Run CodeQL as part of the CI #771

dscho · 2025-07-07T09:37:24Z

This PR adds a CodeQL workflow to this repository. CodeQL is touted as a "semantic code analysis engine", i.e. its intention isn't really a full industry-grade static code analyzer like Coverity (which we already run in our CI builds). This shows in the number of queries we have to suppress because they would result in an unwieldy number of false positives.

Or, one might argue, it shows how convoluted part of Git's logic is, which may not only confuse CodeQL but also human readers. The latter might not be a direct security issue, but as Tony Hoare said:

There are two ways of constructing a software design: One way is to make it so simple that there are obviously no deficiencies, and the other way is to make it so complicated that there are no obvious deficiencies. The first method is far more difficult.

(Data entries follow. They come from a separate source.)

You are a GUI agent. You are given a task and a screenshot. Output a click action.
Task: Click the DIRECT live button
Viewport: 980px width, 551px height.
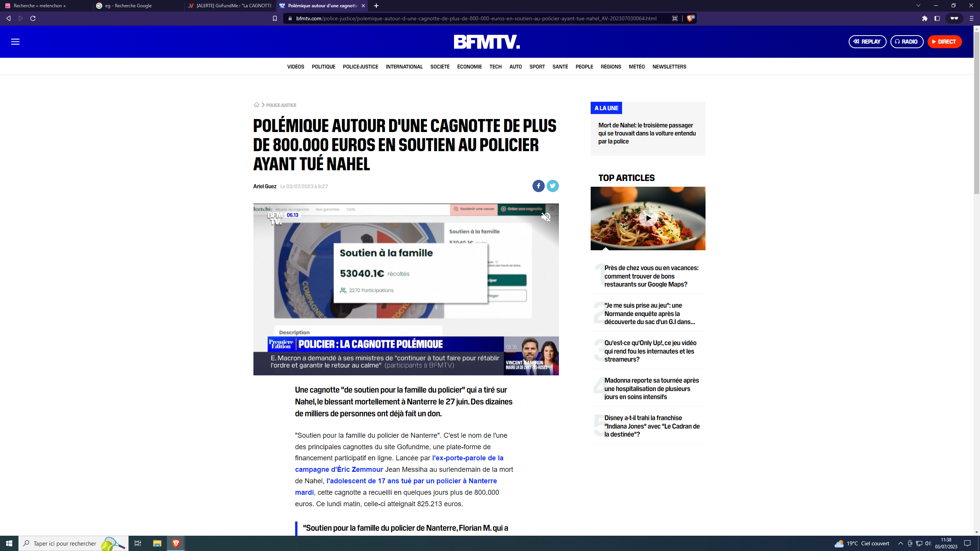(944, 42)
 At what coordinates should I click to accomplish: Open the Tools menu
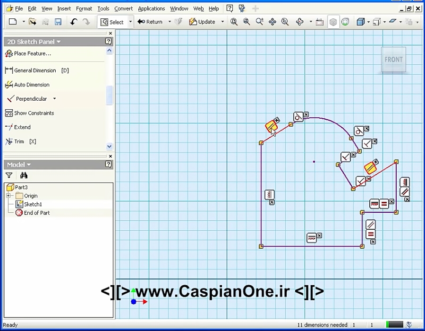(x=104, y=8)
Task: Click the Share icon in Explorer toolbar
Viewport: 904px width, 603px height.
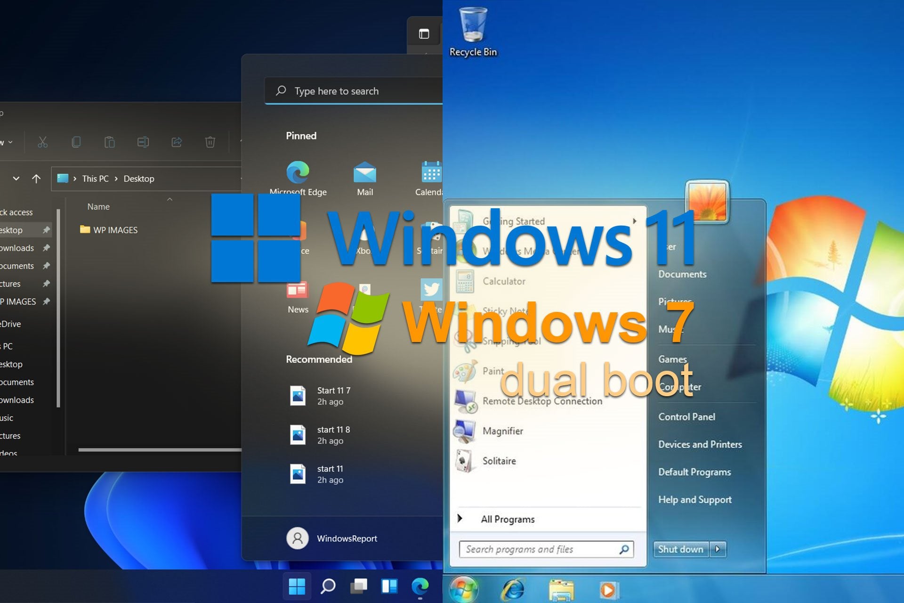Action: [177, 142]
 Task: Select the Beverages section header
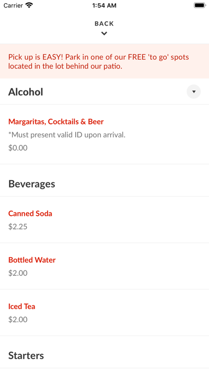[31, 184]
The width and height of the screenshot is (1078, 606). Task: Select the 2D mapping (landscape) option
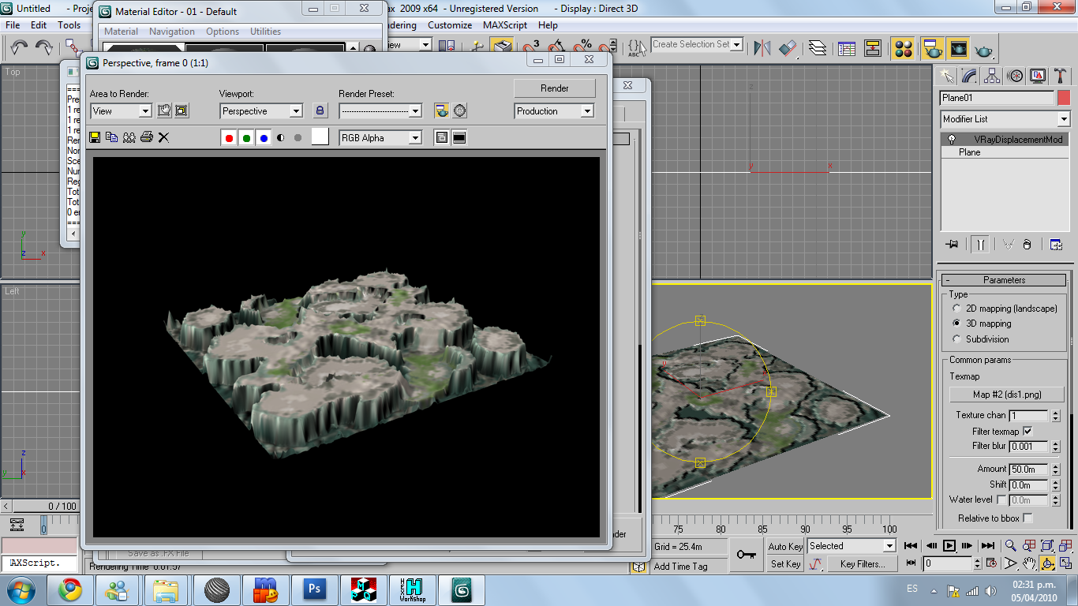coord(957,309)
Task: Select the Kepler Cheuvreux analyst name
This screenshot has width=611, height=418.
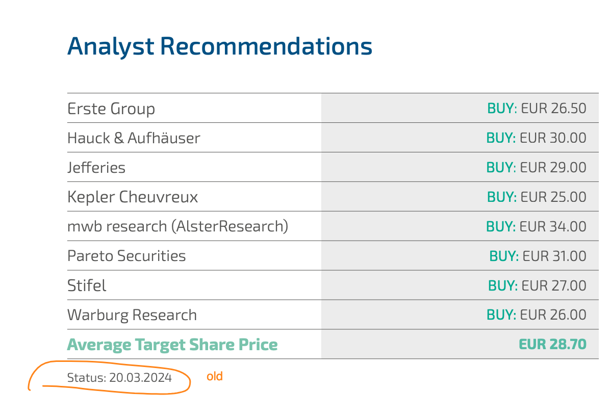Action: (x=133, y=197)
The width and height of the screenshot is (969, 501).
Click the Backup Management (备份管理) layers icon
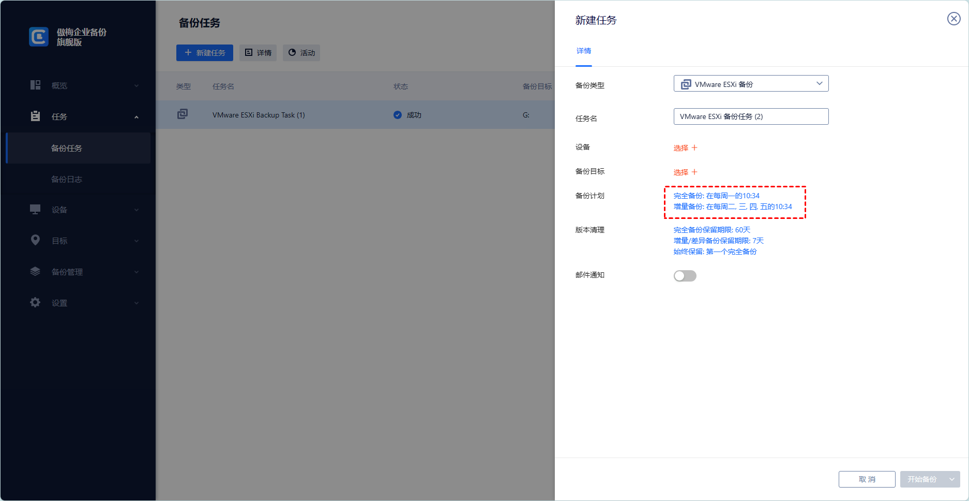[35, 272]
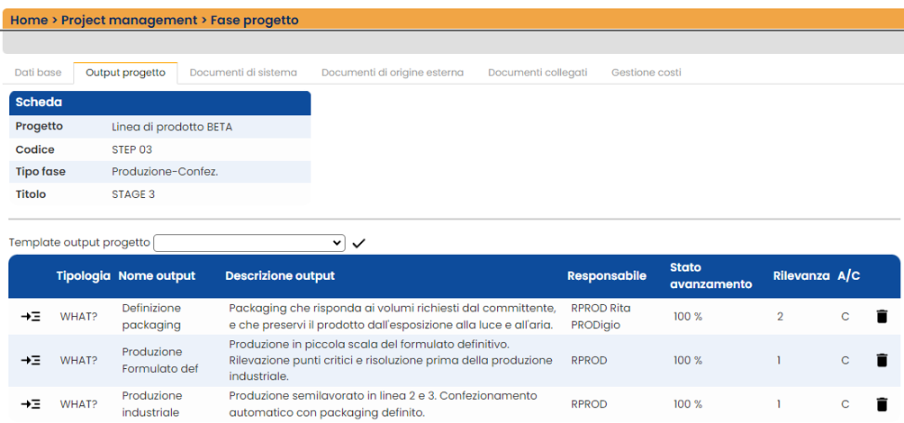Delete the Produzione Formulato def row
Image resolution: width=904 pixels, height=423 pixels.
pos(881,360)
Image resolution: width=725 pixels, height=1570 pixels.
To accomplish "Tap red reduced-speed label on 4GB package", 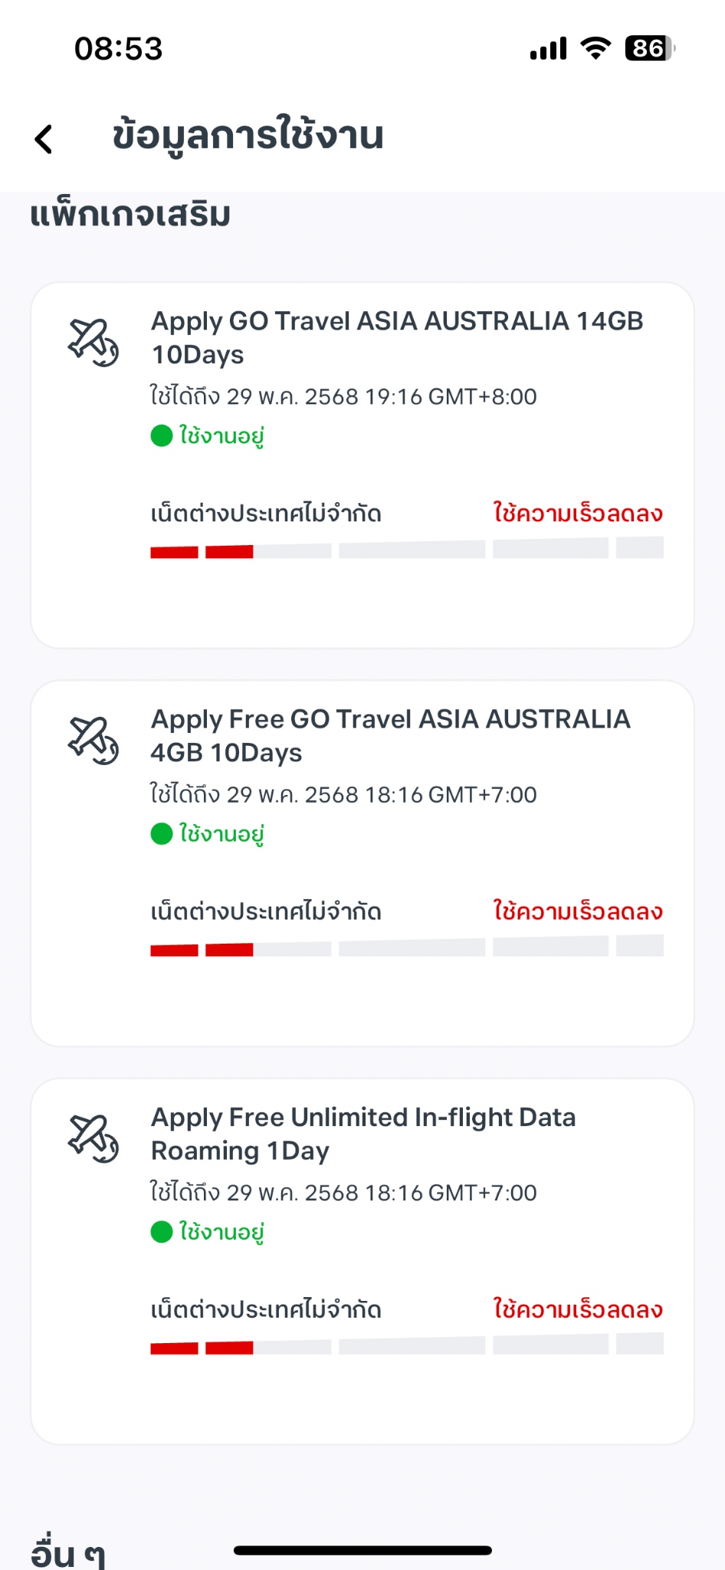I will pyautogui.click(x=578, y=911).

I tried to make the code simpler with gitgitgadget#1888 and with gitgitgadget#1890, but the discussion went astray from my original purpose, instead veering off into the direction of arguing in complicated lines of reasoning that the current code is actually correct. Nevertheless, I do include these patches here, structured via merge commits to make it easier to drop them should too many merge conflicts in rebases to upstream Git versions make that advisable.

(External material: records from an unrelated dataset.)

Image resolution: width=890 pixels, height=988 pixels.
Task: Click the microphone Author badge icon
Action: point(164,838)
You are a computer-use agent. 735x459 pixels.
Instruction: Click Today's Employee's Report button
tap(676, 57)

However, for most of the alerts, the approach I took is exclude the queries wholesale, when they caused alerts. I could have taken the approach to suppress the alerts in a fine-grained way (via codeql[<query-name>]) so that true positives aren't suppressed in addition to false positives. However, I am loathe to take that approach because a voice inside me fully expects backlash on the Git mailing list along the lines of :"You're littering the code just to appease CodeQL!".

Theoretically, an alternative exists: To develop modified versions of those CodeQL queries, e.g. to ignore paths inside the .git/ directory in the cpp/toctou-race-condition query. However, CodeQL is a language that is not only (intentionally?) difficult to develop in by virtue of being declarative instead of imperative, its debugging facilities are pretty much non-existent.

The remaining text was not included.